Uma das maiores fabricantes de tecidos sustentáveis do país, a EcoSimple, de São Paulo (SP), começou com uma proposta totalmente diferente. A princípio, era apenas uma consultoria para indústrias têxteis. Depois, passou a produzir também matéria-prima para terceiros. Por fim, em 2010, resolveu se dedicar apenas a tecidos sustentáveis.
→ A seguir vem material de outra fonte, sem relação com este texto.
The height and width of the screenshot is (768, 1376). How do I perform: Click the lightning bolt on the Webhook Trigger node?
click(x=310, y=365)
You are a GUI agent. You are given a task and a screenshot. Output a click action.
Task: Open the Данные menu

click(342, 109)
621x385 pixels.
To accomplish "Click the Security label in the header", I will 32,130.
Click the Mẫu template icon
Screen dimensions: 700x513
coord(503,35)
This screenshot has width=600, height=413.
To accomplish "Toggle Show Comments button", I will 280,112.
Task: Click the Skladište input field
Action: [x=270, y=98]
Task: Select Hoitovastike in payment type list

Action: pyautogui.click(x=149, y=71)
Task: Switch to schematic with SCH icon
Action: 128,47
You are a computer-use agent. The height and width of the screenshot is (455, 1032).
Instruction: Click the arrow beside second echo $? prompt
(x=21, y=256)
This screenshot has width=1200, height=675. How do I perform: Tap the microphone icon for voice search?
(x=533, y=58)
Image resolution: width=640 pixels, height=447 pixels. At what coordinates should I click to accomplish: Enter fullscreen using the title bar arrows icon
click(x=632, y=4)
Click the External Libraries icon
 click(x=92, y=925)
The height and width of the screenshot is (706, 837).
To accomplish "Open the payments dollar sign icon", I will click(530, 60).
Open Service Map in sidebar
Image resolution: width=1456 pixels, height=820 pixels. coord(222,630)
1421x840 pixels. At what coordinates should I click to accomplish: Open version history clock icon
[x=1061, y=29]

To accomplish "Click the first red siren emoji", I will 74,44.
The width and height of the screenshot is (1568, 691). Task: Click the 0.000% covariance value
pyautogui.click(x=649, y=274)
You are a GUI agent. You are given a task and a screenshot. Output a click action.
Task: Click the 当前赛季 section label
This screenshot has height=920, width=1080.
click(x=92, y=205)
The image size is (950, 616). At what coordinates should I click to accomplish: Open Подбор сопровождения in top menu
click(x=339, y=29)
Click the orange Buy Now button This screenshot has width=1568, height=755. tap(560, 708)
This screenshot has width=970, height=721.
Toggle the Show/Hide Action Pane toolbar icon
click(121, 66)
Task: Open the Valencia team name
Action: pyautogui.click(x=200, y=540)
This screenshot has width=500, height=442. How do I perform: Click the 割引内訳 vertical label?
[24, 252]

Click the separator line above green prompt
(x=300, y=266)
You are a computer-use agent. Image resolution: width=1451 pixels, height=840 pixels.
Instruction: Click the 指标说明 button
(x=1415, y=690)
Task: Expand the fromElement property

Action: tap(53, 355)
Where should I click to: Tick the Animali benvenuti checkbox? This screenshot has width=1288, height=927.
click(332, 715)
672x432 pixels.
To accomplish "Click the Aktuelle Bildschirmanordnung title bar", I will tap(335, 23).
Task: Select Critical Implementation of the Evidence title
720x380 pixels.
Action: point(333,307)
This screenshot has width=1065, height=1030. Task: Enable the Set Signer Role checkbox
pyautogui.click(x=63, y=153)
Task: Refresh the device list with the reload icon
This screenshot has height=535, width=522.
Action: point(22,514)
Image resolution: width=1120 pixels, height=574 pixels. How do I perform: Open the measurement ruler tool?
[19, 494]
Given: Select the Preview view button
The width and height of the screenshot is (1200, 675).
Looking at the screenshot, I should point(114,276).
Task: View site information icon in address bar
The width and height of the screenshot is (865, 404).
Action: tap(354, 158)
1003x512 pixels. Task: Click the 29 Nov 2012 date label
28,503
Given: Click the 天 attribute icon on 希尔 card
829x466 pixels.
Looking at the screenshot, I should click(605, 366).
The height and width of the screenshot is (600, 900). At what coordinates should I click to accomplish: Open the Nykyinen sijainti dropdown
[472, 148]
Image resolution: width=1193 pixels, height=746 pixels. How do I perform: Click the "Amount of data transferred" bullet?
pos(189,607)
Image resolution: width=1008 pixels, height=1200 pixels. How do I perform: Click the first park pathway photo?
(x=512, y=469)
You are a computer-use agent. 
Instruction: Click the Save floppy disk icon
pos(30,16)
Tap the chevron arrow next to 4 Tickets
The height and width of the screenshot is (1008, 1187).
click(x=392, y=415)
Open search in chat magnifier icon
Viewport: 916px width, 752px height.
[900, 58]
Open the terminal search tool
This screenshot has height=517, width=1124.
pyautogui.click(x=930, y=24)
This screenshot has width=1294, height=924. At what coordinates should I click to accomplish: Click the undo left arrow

“Queríamos realizar algo que fizesse diferença para o planeta e deixar um mundo melhor para os nossos filhos”, diz Claudio Rocha, 50 anos, cofundador da EcoSimple ao lado da sócia Marisa Ferragutt, 48. “Na época, não se falava muito em sustentabilidade na moda. Fomos pioneiros nesse segmento”, diz Rocha. A estreia foi em um desfile do estilista Alexandre Herchcovitch, que usou tecidos da marca em coleção exibida na São Paulo Fashion Week.

De lá para cá, a empresa cresceu e se tornou referência quando se fala em tecido sustentável — não só para moda, mas também para decoração. Para fabricar o material, eles trabalham com reaproveitamento de garrafas PET, roupas usadas, resíduos de processos têxteis e fiações e aparas descartadas de confecções. Ao mesmo tempo, ajudam comunidades de baixa renda, que fazem a separação dos retalhos manualmente.

Os tecidos ecológicos são fabricados sem uso de água, corantes ou outros produtos químicos. “Ao todo, produzimos cerca de 50 toneladas por mês”, conta Claudio Rocha. A empresa conta com certificados relevantes como BCorp (averigua padrões de transparência, responsabilidade e desempenho das empresas B), Peta (para produtos veganos e cruelty free) e Ecocert (para orgânicos). Segundo Claudio Rocha, o volume produzido pela empresa evita que 600 toneladas de resíduos têxteis sejam jogadas em aterros sanitários a cada ano.